Mike Cook, icon of British car culture in America, dies at 85
With the passing of Michael L. Cook on November 27, I lost an old friend—and the North American British car world lost a living, breathing treasure. He succumbed to pneumonia at age 85. I didn’t see or talk to Mike often, but when we did connect, it was like slipping on a favorite pair of old shoes.
I first met him 26 years ago. He had just retired from his PR position at Jaguar and started his own freelance business. He looked after the Jaguar-Rover-Land Rover archives, which also included Austin-Healey, MG, and Triumph. We converged at the Jaguar headquarters in Mahwah, New Jersey, and he took me into a warehouse, past the now-filthy white Go Go boots used on the British Leyland stand at the New York International Auto Show. Mike helped me find scores of photos for my book project and we became instant friends.
He had fantastic stories to tell and write, becoming an occasional contributor to Automobile Quarterly, where I was the editor. When we did get together, we’d try to build it around lunch or dinner because Mike had the uncanny ability to sniff out truly fantastic restaurants.
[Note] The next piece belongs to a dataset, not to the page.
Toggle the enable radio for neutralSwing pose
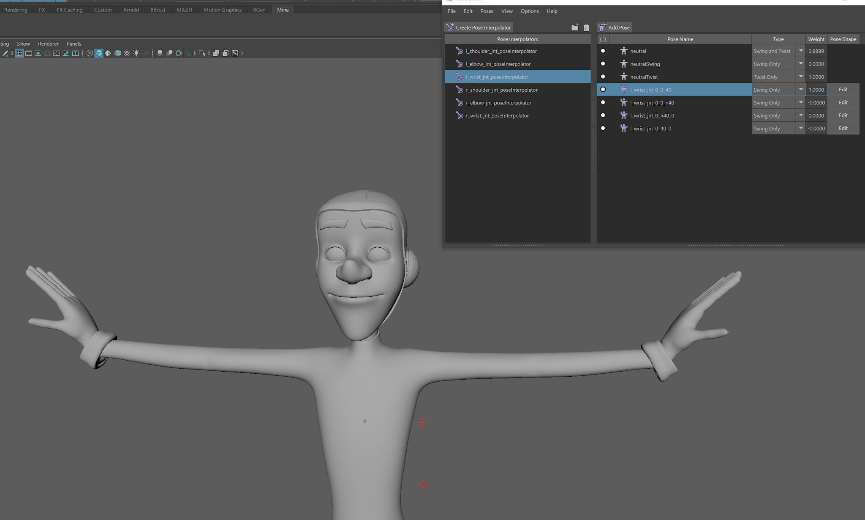The width and height of the screenshot is (865, 520). (x=603, y=64)
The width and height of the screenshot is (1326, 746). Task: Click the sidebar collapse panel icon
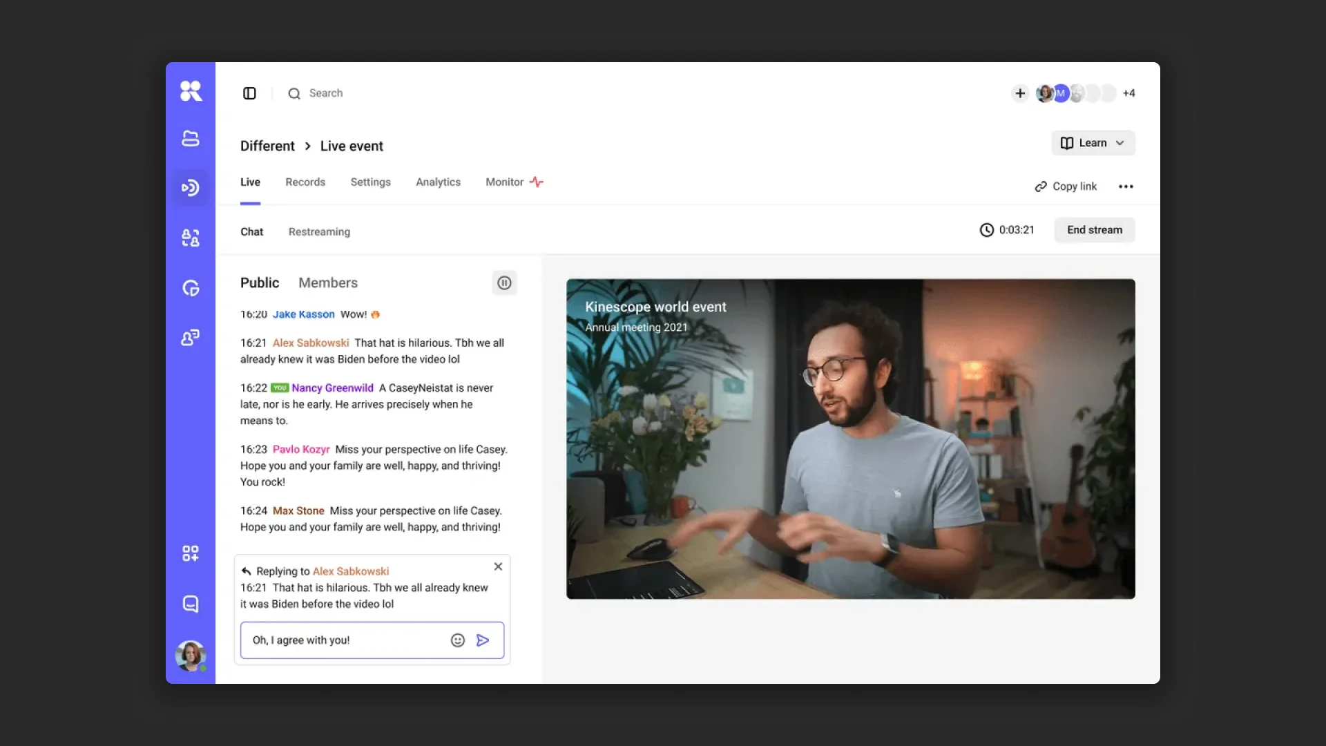249,93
From the first time he saw a Triumph TR2 in 1955, Cook was smitten. It took him until spring 1957 to pick up a used steel-wheel TR, which he left behind in Ohio when he first went to New York to work at a small ad agency. After five months, he joined Standard-Triumph as the assistant advertising manager, and he was also manager of the Triumph Sports Owners Association. He gradually worked his way up the ladder at Standard-Triumph during one of the most exciting periods for British cars in America. When he left in 1967, he joined Mobil Oil for several years before moving to British Leyland, where he held a variety of marketing, sales, and advertising positions for all the BL marques, including Jaguar, MG, and Triumph.
When Jaguar was privatized in 1984, Cook remained with the company until 1991, when he founded Plain English Archive, offering editorial and photo archive services to the British car community. He also edited and published The Vintage Triumph and Jaguar Journal, as well as accepting various freelance assignments. Cook was also in demand as a speaker at many British car club functions, as much for his memory of events as for his dry and humorous delivery.
I’ll miss Mike tremendously, as will thousands of Triumph and Jaguar enthusiast throughout North America. As automotive journalist Jamie Kitman wrote in Automotive News, “His passing is like a library burning down.” Cook is survived by sons Geoff, Tim, and Drew, and daughter Jennifer.